• **INSTRUCTIONS TO FOLLOW**:
Go over the data and keep only the lines that include "Collapse".

• **DATA TO EXAMINE**:
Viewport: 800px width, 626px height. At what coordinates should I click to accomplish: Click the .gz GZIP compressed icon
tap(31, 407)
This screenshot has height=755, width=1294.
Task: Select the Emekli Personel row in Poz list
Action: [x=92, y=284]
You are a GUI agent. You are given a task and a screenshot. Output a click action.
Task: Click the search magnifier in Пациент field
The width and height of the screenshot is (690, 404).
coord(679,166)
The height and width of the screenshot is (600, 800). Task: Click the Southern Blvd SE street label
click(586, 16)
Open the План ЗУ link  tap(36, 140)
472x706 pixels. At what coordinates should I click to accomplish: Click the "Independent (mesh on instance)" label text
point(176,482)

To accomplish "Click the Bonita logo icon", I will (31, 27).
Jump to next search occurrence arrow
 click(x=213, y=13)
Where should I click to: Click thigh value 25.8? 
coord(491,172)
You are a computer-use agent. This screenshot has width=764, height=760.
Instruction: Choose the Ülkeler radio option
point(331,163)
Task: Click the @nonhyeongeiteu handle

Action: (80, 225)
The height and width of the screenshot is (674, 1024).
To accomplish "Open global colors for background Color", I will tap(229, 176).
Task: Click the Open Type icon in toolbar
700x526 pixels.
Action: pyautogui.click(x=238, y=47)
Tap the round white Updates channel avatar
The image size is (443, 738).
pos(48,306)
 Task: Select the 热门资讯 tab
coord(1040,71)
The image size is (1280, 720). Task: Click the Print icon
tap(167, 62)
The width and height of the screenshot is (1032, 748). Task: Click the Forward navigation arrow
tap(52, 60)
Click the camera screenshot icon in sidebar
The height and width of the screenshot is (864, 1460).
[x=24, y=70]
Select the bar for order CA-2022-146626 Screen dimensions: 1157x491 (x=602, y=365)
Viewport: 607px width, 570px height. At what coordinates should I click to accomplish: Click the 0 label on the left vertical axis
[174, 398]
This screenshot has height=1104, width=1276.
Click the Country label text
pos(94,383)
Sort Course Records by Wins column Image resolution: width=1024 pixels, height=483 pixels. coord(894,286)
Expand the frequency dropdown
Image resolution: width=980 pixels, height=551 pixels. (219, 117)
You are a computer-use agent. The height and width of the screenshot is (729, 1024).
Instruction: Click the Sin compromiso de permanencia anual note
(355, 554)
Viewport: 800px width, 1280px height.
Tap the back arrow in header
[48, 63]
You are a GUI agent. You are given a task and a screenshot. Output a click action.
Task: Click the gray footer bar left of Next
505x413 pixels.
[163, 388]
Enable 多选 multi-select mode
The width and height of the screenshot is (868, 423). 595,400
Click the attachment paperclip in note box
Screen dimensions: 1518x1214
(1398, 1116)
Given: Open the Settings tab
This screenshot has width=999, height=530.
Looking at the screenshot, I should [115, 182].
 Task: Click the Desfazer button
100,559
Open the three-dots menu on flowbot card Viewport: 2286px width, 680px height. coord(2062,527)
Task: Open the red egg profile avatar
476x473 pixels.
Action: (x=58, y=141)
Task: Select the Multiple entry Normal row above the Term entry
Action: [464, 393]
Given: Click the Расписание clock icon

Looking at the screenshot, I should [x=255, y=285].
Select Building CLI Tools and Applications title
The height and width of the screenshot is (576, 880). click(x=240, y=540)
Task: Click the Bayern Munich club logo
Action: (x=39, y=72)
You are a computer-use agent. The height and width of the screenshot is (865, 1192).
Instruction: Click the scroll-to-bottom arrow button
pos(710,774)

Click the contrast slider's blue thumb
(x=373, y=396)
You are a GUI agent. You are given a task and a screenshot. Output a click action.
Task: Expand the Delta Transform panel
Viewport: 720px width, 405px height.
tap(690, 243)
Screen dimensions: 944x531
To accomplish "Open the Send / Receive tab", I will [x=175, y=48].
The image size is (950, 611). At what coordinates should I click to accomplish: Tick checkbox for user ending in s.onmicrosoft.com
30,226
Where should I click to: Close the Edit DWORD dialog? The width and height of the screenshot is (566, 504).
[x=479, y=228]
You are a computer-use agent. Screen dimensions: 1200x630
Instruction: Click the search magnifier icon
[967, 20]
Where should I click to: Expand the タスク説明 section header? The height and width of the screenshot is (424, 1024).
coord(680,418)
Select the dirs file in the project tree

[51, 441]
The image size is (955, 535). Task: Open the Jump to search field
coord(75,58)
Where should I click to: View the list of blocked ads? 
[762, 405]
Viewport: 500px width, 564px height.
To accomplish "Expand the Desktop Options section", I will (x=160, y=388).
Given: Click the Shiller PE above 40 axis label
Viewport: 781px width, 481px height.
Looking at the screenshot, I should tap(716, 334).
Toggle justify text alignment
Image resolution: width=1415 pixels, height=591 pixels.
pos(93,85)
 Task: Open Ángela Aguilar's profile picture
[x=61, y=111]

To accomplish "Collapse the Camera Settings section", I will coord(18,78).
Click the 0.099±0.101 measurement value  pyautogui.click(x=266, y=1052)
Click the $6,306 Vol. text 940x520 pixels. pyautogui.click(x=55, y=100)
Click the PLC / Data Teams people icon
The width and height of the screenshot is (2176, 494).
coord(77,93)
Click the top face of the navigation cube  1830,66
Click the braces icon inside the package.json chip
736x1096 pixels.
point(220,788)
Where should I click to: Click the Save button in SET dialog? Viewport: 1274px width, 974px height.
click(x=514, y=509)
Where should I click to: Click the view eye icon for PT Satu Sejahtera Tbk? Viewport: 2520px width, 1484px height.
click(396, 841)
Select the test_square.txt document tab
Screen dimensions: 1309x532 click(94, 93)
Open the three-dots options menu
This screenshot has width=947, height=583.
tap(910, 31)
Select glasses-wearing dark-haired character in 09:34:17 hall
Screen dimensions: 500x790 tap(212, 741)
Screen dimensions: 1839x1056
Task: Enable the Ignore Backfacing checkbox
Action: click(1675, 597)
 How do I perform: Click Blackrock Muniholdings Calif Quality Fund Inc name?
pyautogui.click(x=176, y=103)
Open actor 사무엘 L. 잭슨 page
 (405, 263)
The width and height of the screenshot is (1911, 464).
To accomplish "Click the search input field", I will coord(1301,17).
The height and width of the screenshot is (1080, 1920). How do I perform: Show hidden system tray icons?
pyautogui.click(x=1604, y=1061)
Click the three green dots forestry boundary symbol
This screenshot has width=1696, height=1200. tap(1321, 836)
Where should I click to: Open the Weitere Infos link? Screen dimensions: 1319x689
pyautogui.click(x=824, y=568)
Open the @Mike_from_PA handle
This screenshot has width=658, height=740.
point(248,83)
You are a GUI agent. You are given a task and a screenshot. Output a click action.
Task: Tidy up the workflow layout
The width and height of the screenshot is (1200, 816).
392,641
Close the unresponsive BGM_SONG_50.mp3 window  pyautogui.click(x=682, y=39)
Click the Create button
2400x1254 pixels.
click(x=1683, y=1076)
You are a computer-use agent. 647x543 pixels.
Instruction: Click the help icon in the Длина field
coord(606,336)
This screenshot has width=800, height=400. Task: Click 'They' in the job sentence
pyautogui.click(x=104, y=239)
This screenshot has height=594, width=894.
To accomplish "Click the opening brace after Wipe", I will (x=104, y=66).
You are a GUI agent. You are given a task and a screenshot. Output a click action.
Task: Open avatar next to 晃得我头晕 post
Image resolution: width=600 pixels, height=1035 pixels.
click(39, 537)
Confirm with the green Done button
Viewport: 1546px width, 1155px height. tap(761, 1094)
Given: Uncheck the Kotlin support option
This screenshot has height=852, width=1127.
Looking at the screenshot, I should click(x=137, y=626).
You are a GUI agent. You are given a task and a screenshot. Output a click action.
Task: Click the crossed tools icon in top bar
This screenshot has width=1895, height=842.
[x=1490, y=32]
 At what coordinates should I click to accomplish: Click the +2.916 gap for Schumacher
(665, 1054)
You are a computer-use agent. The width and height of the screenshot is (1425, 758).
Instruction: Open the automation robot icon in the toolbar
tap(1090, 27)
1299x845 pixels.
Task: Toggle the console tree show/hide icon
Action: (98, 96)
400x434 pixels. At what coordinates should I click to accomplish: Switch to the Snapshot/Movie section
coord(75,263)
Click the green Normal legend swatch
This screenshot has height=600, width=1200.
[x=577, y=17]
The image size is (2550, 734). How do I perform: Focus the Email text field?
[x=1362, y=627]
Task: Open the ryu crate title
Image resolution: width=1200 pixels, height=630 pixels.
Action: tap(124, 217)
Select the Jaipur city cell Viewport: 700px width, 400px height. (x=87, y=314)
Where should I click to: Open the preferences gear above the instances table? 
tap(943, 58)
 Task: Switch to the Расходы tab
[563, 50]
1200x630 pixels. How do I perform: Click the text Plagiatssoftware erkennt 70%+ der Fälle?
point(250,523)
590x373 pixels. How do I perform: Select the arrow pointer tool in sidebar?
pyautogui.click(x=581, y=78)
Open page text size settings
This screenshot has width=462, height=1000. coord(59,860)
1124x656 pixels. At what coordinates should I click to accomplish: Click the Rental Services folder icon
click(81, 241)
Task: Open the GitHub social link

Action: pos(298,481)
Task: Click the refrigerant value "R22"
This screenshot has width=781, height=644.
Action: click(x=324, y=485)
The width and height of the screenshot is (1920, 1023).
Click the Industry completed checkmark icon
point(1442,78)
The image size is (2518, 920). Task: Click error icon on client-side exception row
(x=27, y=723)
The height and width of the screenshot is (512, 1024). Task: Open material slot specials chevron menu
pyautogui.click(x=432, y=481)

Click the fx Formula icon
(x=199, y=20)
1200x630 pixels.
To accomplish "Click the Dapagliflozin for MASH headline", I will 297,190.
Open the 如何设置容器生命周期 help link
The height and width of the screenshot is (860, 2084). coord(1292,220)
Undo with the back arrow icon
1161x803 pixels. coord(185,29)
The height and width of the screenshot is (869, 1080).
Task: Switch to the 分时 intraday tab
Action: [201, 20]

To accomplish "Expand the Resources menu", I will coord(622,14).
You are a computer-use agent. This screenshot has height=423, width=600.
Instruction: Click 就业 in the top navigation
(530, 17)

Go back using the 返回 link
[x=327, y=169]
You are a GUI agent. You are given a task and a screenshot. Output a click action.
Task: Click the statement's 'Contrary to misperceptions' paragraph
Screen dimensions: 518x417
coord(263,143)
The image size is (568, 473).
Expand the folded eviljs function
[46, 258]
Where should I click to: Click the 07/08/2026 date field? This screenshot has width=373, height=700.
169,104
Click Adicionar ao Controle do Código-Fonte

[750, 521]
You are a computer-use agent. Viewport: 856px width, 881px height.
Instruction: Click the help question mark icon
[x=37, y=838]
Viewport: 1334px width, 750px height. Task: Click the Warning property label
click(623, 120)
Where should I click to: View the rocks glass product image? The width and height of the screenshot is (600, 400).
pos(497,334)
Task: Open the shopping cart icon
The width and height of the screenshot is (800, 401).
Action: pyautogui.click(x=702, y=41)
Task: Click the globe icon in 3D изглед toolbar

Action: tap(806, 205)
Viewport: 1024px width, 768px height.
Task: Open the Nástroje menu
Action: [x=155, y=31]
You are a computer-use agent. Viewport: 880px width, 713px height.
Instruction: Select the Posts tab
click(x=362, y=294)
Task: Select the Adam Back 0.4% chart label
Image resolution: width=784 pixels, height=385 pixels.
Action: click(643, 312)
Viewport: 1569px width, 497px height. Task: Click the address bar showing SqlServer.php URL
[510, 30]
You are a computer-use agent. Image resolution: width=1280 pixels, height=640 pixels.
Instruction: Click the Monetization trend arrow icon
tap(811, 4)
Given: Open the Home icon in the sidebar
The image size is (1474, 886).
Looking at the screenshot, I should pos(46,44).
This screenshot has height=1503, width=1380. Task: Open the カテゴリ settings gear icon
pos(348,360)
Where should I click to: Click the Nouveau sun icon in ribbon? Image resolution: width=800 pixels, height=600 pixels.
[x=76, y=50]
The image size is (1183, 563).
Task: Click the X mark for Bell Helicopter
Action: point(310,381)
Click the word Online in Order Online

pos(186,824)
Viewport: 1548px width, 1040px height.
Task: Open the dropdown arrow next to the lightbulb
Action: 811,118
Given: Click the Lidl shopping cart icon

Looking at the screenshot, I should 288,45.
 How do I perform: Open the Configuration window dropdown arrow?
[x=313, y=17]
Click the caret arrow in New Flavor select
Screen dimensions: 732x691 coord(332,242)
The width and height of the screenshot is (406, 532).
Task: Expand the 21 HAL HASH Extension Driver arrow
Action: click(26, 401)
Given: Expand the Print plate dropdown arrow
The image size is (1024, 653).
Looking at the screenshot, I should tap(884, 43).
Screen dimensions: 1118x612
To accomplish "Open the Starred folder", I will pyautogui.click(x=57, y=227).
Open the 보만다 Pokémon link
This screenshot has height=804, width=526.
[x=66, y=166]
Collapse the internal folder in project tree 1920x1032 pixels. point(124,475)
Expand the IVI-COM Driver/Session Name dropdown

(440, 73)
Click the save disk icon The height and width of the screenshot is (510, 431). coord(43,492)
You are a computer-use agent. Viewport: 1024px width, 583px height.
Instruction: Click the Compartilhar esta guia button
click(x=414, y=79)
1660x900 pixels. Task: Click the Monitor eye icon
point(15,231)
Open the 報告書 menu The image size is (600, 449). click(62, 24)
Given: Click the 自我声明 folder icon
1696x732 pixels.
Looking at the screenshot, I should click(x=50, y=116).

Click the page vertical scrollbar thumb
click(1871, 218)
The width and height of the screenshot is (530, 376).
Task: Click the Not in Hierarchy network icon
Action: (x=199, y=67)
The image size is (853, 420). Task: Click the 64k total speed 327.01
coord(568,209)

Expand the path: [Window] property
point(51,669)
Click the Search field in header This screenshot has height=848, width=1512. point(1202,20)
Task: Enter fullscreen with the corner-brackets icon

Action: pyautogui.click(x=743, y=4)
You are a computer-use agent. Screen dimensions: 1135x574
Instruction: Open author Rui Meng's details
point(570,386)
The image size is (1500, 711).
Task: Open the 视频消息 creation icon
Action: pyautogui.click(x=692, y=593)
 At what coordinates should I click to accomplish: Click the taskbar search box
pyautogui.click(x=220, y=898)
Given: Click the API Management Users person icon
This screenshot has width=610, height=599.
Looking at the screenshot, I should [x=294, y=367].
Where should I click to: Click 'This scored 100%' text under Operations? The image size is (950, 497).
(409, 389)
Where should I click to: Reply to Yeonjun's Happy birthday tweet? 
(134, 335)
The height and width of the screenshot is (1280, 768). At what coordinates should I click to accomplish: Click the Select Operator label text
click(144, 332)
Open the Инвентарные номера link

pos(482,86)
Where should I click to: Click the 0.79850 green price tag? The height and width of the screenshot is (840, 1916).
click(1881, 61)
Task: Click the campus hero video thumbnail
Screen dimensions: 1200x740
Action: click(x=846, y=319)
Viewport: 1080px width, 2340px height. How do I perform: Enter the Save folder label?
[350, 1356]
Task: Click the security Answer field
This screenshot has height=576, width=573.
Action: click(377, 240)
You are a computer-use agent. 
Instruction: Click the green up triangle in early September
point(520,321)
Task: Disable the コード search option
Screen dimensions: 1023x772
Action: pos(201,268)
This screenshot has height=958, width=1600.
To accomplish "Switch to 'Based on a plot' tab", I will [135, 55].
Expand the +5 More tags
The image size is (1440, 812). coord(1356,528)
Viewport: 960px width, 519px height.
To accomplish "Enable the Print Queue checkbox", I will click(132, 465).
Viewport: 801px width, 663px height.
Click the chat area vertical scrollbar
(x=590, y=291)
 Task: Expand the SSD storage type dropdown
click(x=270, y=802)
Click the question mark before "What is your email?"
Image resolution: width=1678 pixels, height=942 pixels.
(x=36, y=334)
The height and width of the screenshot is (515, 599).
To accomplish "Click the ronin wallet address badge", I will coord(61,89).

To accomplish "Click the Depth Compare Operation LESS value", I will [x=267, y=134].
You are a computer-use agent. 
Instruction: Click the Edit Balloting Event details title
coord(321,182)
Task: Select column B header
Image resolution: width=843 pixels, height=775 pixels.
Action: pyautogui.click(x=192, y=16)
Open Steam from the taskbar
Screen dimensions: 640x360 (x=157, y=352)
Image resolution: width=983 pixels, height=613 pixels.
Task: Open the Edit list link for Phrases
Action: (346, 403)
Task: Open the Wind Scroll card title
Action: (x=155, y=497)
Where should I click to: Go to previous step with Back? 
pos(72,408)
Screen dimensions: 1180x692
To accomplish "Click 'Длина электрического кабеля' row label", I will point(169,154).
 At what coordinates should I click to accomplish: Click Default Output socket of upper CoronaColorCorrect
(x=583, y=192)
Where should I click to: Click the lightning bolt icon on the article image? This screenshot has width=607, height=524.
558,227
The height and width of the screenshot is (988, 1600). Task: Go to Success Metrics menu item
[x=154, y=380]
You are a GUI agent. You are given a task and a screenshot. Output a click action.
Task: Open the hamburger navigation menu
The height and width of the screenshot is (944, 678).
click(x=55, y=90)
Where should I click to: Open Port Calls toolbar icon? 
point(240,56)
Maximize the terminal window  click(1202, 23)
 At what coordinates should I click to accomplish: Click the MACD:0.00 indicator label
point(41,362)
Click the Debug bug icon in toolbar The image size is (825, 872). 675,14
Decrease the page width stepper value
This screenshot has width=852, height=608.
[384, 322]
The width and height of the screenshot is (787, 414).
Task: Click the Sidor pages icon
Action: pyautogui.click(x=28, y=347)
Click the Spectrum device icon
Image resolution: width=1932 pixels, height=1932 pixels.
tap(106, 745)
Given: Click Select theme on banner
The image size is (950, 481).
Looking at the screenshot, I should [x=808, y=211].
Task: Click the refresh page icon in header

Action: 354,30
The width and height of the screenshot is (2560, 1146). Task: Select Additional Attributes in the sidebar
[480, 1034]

• **ANSWER TO THE EXERCISE**:
To accomplish "Collapse the Camera Settings section", I will coord(18,78).
Collapse the internal folder in project tree 1920x1032 pixels. point(124,475)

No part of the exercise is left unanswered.